La justicia boliviana atraviesa una crisis tan profunda que la Defensoría del Pueblo y organizaciones de la sociedad civil como Fundación Construir y Red Unitas advirtieron que el sistema está “al borde del colapso”. Las conclusiones se hicieron públicas durante la Mesa de Diálogo Interinstitucional para la Reforma Judicial, donde se coincidió en que los problemas acumulados durante años ya no admiten medidas paliativas, sino una transformación integral basada en derechos humanos y participación ciudadana.
El Defensor del Pueblo, Pedro Francisco Calizaya Aro, presentó un diagnóstico crítico que expone el deterioro estructural del sistema.
Señaló bajos niveles de desempeño, observaciones constantes de organismos internacionales y una independencia judicial “severamente debilitada”. A ello se suma un uso abusivo de la detención preventiva, la injerencia política, la corrupción y un presupuesto insuficiente.
Recordó que Bolivia ocupa el puesto 131 de 143 países en Estado de derecho, según el World Justice Project 2025, además de ubicarse en los últimos lugares en justicia penal y civil. “Las iniciativas anteriores fracasaron porque se convirtieron en mecanismos de cooptación o porque no tuvieron compromiso político real”, afirmó en el evento.
Para revertir este escenario, la Defensoría propone una reforma apoyada en tres pilares: convertirla justicia en una política pública de Estado, asumir plenamente el enfoque de derechos humanos y garantizar una participación ciudadana vinculante, especialmente de víctimas.
Además, identificó áreas prioritarias como la independencia judicial —solo el 28,5% de jueces están institucionalizados—, la reducción del uso de la detención preventiva —que afecta al 60% de la población penitenciaria— y la modemización tecnológica, incluida la digitalización de expedientes y el uso regulado de inteligencia artificial.
Las organizaciones de la sociedad civil coincidieron en el diagnóstico y añadieron datos preocupantes. Susana Saavedra, de Fundación Construir, recordó que el presupuesto para todo el sistema judicial se ha mantenido entre 0,36% y 0,52% del Presupuesto General del Estado en los últimos 15 años.
“Menos de la mitad de los municipios tiene presencia del órgano judicial o del Ministerio Público”, alertó.
La crisis carcelaria también es crítica: el hacinamiento alcanza el 210%, ubicando a Bolivia entre los países con mayor sobrepoblación penitenciaria en la región. Además, la aplicación excesiva de detención preventiva sitúa al país en los primeros lugares de Latinoamérica.
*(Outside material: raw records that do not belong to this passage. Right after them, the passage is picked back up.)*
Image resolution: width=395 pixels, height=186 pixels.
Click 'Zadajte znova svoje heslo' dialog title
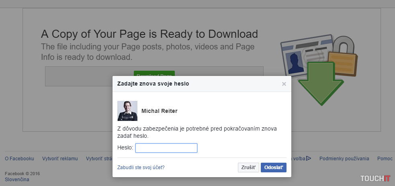click(153, 84)
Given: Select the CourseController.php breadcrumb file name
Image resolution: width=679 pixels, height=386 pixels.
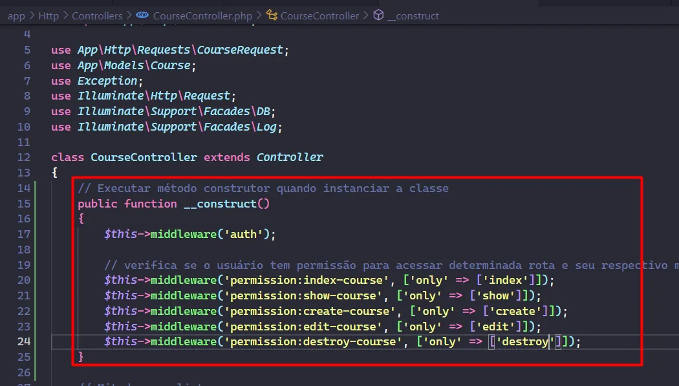Looking at the screenshot, I should [x=202, y=16].
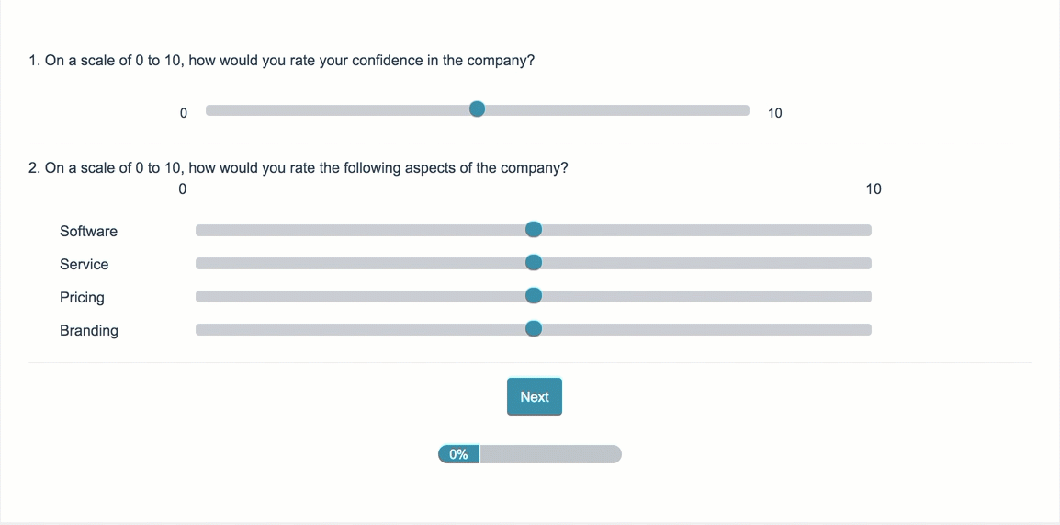Click the 0% progress bar indicator
This screenshot has height=525, width=1060.
tap(459, 454)
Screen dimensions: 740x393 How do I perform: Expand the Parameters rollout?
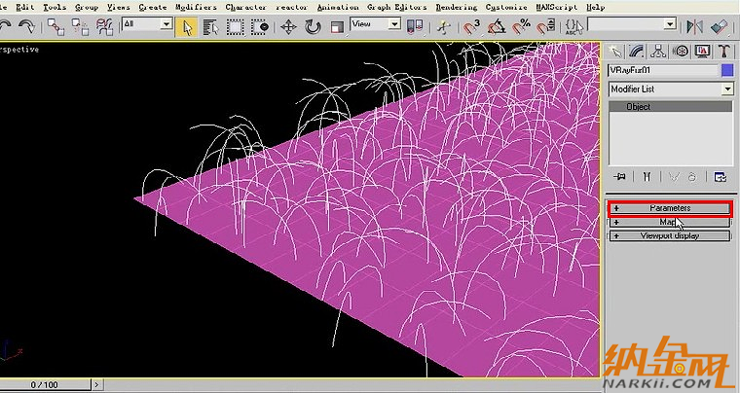click(x=669, y=208)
Desde Red Unitas, Claudia Terán expuso la dimensión institucional del colapso. Su observatorio registró 46 casos de falta de independencia entre 2021 y 2024, demostrando la ruptura del sistema de pesos y contrapesos, y 57 casos de corrupción judicial, muchos vinculados a consorcios entre autoridades del Órgano Judicial y el Ejecutivo.
También alertó sobre el incremento de la criminalización de periodistas y defensores de derechos humanos: “Los casos se duplicaron en 2024, y la impunidad estructural erosiona el ejercicio de las libertades fundamentales”.
Las instituciones coincidieron en una serie de demandas urgentes: restaurar el equilibrio entre los órganos del Estado, otorgar autonomía al Servicio Plurinacional de Defensa Pública (Sepdep), consolidar un sistema integral de transparencia, garantizar igualdad jerárquica entre justicia ordinaria e indígena y aplicar enfoques de género e interseccionalidad con producción de datos desagregados para decisiones basadas en evidencia.